You've got two things at work here. The first of which is that Go is compiled to machine code and run directly on the CPU while Python is compiled to bytecode run against a (particularly slow) VM.
The second, and more significant, thing impacting performance is that the semantics of the two programs are actually significantly different. The Go version makes a "box" called "x" that holds a number and increments that by 1 on each pass through the program. The Python version actually has to create a new "box" (int object) on each cycle (and, eventually, has to throw them away). We can demonstrate this by modifying your programs slightly:
package main
import (
"fmt"
)
func main() {
for i := 0; i < 10; i++ {
fmt.Printf("%d %p\n", i, &i)
}
}
...and:
x = 0;
while x < 10:
x += 1
print x, id(x)
This is because Go, due to it's C roots, takes a variable name to refer to a place, where Python takes variable names to refer to things. Since an integer is considered a unique, immutable entity in python, we must constantly make new ones. Python should be slower than Go but you've picked a worst-case scenario - in the Benchmarks Game, we see go being, on average, about 25x times faster (100x in the worst case).
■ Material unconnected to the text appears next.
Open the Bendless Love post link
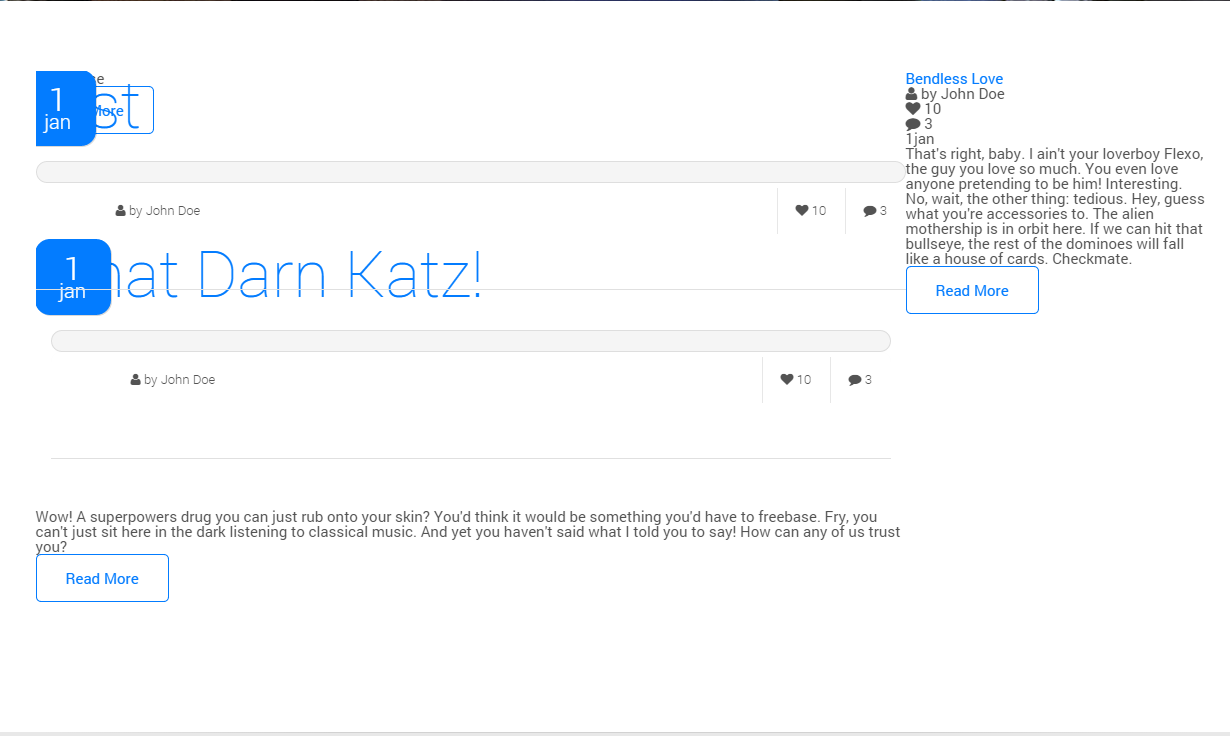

You've probably read that, if your Python programs are too slow, you can speed them up by moving things into C. Fortunately, in this case, somebody's already done this for you. If you rewrite your empty loop to use xrange() like so:
for x in xrange(1000000000):
pass
print "Done."
...you'll see it run about twice as fast. If you find loop counters to actually be a major bottleneck in your program, it might be time to investigate a new way of solving the problem.
#troq
I'm a little late to the party but I'd say the answer is yes and no. As #gnibbler pointed out, CPython is slower in the simple implementation but pypy is jit compiled for much faster code when you need it.
If you're doing numeric processing with CPython most will do it with numpy resulting in fast operations on arrays and matrices. Recently I've been doing a lot with numba which allows you to add a simple wrapper to your code. For this one I just added #njit to a function incALot() which runs your code above.
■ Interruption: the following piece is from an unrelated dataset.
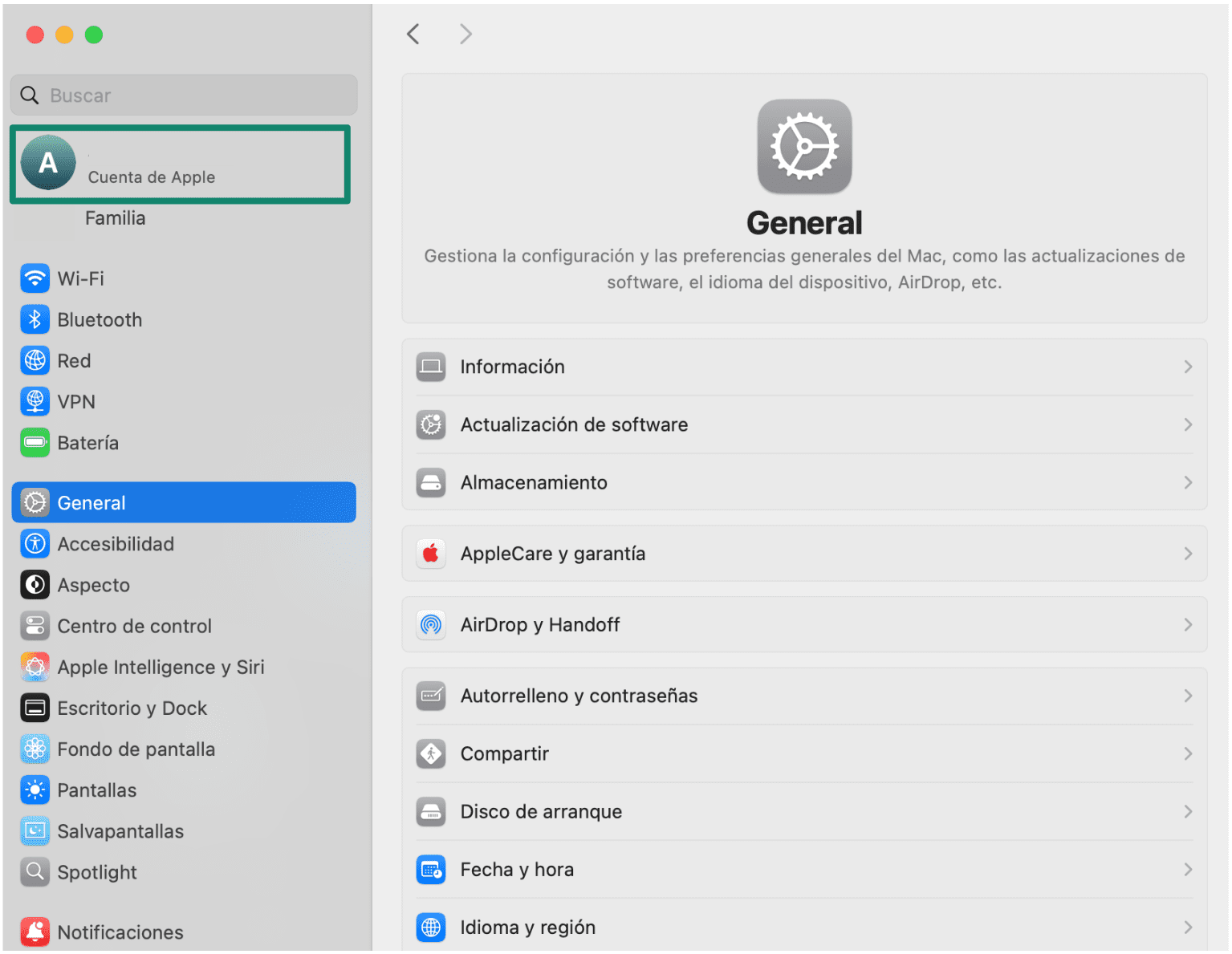1232x954 pixels.
Task: Switch to the Pantallas settings pane
Action: pos(96,790)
On my machine CPython takes 61 seconds, but with the numba wrapper it takes 7.2 microseconds which will be similar to C and maybe faster than Go. Thats an 8 million times speedup.
So, in Python, if things with numbers seem a bit slow, there are tools to address it - and you still get Python's programmer productivity and the REPL.
def incALot(y):
x = 0
while x < y:
x += 1
#njit('i8(i8)')
def nbIncALot(y):
x = 0
while x < y:
x += 1
return x
size = 1000000000
start = time.time()
incALot(size)
t1 = time.time() - start
start = time.time()
x = nbIncALot(size)
t2 = time.time() - start
print('CPython3 takes %.3fs, Numba takes %.9fs' %(t1, t2))
print('Speedup is: %.1f' % (t1/t2))
print('Just Checking:', x)
CPython3 takes 58.958s, Numba takes 0.000007153s
Speedup is: 8242982.2
Just Checking: 1000000000
Problem is Python is interpreted, GO isn't so there's no real way to bench test speeds. Interpreted languages usually (not always have a vm component) that's where the problem lies, any test you run is being run in interpreted bounds not actual runtime bounds. Go is slightly slower than C in terms of speed and that is mostly due to it using garbage collection instead of manual memory management. That said GO compared to Python is fast because its a compiled language, the only thing lacking in GO is bug testing I stand corrected if I'm wrong.
It is possible that the compiler realized that you didn't use the "i" variable after the loop, so it optimized the final code by removing the loop.
Even if you used it afterwards, the compiler is probably smart enough to substitute the loop with
i = 1000000000;
Hope this helps =)
I'm not familiar with go, but I'd guess that go version ignores the loop since the body of the loop does nothing. On the other hand, in the python version, you are incrementing x in the body of the loop so it's probably actually executing the loop.